Uriel “Woody” Liquidano may have graduated in 2017, but his playing style would have made him a perfect fit back in the ’60s and ’70s.

Whether on the football field or the soccer pitch, the middle of three children (he followed big bro Oscar and preceded lil’ sis Estefanny) never left any doubt.

Uriel played hard, he played with passion, and he excelled as both an individual athlete and as a valuable link holding his team together.

Liquidano was joined by sister Estefanny, his parents, and one of his nieces on Senior Night.

The last time he walked off the Coupeville High School football field, I shook his hand and said something about how impressed I was with how he handled himself during his prep career.

Today, on his birthday, we’re following that up with something which should have happened a long time ago – we’re inducting him into the Coupeville Sports Hall o’ Fame, where he will stand shoulder-to-shoulder with Oscar.

After this, you’ll find the brothers up at the top of the blog, living large under the Legends tab.

And why not?

Uriel played like a legend, while rarely being one to beat his own chest and scream about his greatness.

Instead, he yanked his helmet down on his head, locked eyes with opposing quarterbacks, then relentlessly chased them down, usually finishing plays having wrecked anyone foolish enough to get in his way.

Plop him on the soccer pitch as well, or the basketball court during his earlier days, and Uriel was just as much of a rampaging force of nature.

Pick a sport, and he was an enforcer.

On the gridiron, Uriel was a two-way starter, anchoring the offensive line, while rumbling on defense as a linebacker.

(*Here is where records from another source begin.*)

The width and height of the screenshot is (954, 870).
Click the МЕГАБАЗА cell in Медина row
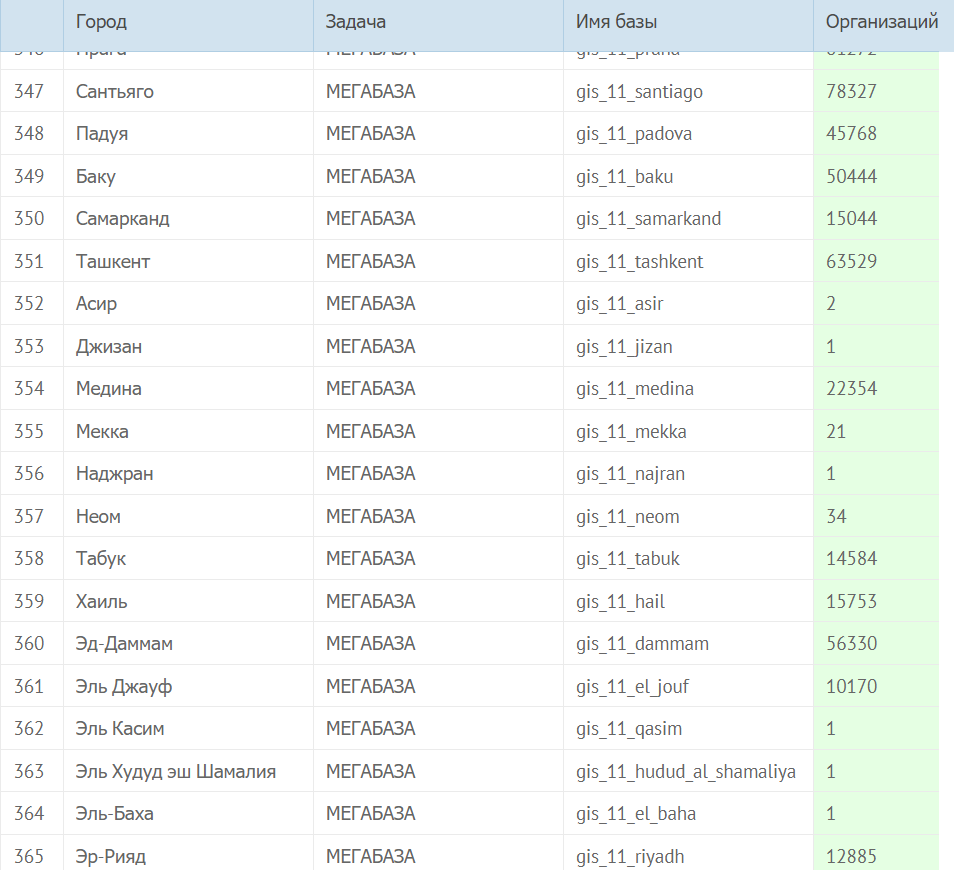click(370, 389)
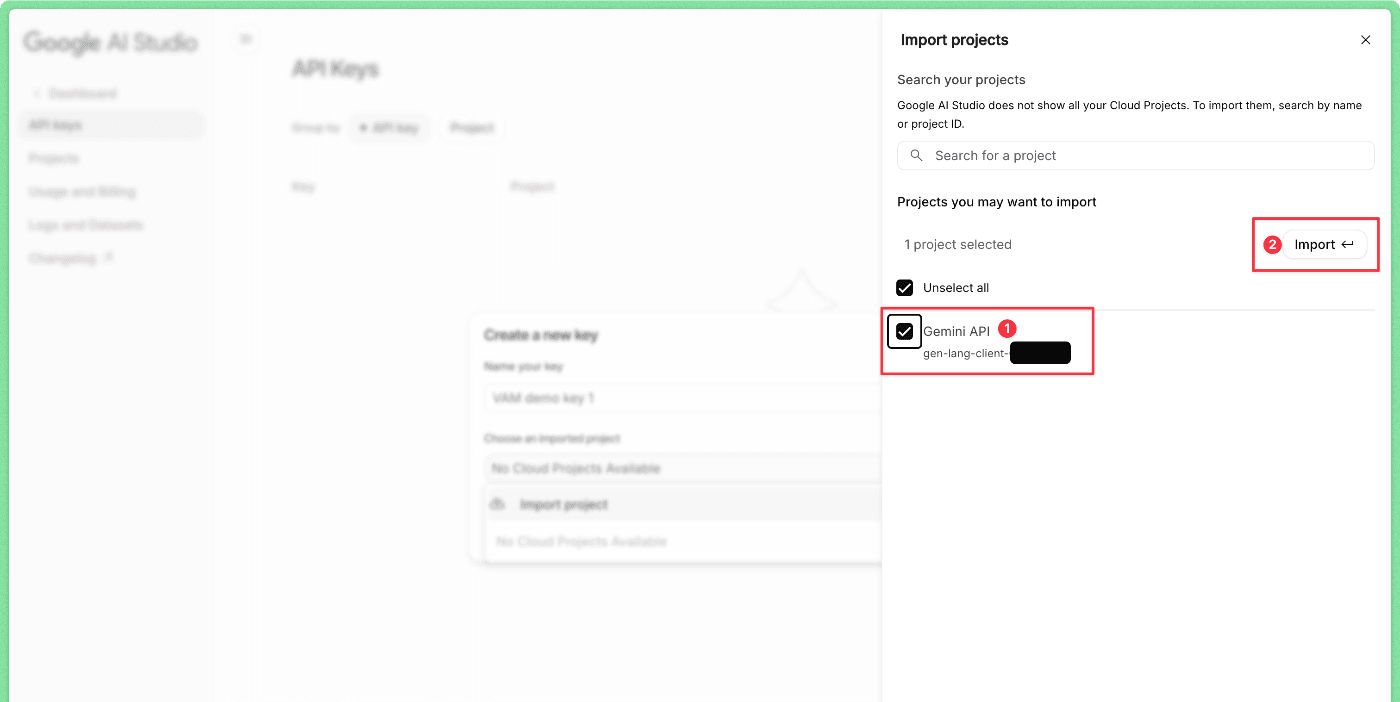Click the enter-key symbol inside the Import button
1400x702 pixels.
point(1349,244)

A team captain along with fellow Hall o’ Famers Clay Reilly and Jacob Martin, he led by example, busting his tail and delivering big plays.

Of all of his games in red and black, Uriel’s biggest probably came during his senior year, when he led a fired-up Wolves squad to a 41-10 thrashing of arch-rival South Whidbey as Coupeville retained possession of The Bucket.

As I wrote in the game story that night:

Senior Uriel Liquidano was a beast unleashed, spending most of his night gently cradling frightened Falcons as he slammed them to the turf after shedding would-be blockers.

Denied!

That smash-mouth playing style carried over to the soccer pitch, where he operated primarily as a defender for the Wolves.

Bust through Coupeville’s front line and Uriel was waiting to use and abuse you, sailing into battle with a huge smile on his face and his elbows set to “Crush Mode.”

An honor student off the field, and a guy who gave you everything he had from opening whistle to final whistle, he remains one of my favorite athletes to cover from the Coupeville Sports days.

So happy cake day, Uriel, best wishes for the future, and appreciation for the past.

You are the real deal, sir. Always have been, always will be.

Liquidano, Jacob Martin (32), and Clay Reilly (2) went out as champs, thrashing South Whidbey 41-10 as seniors.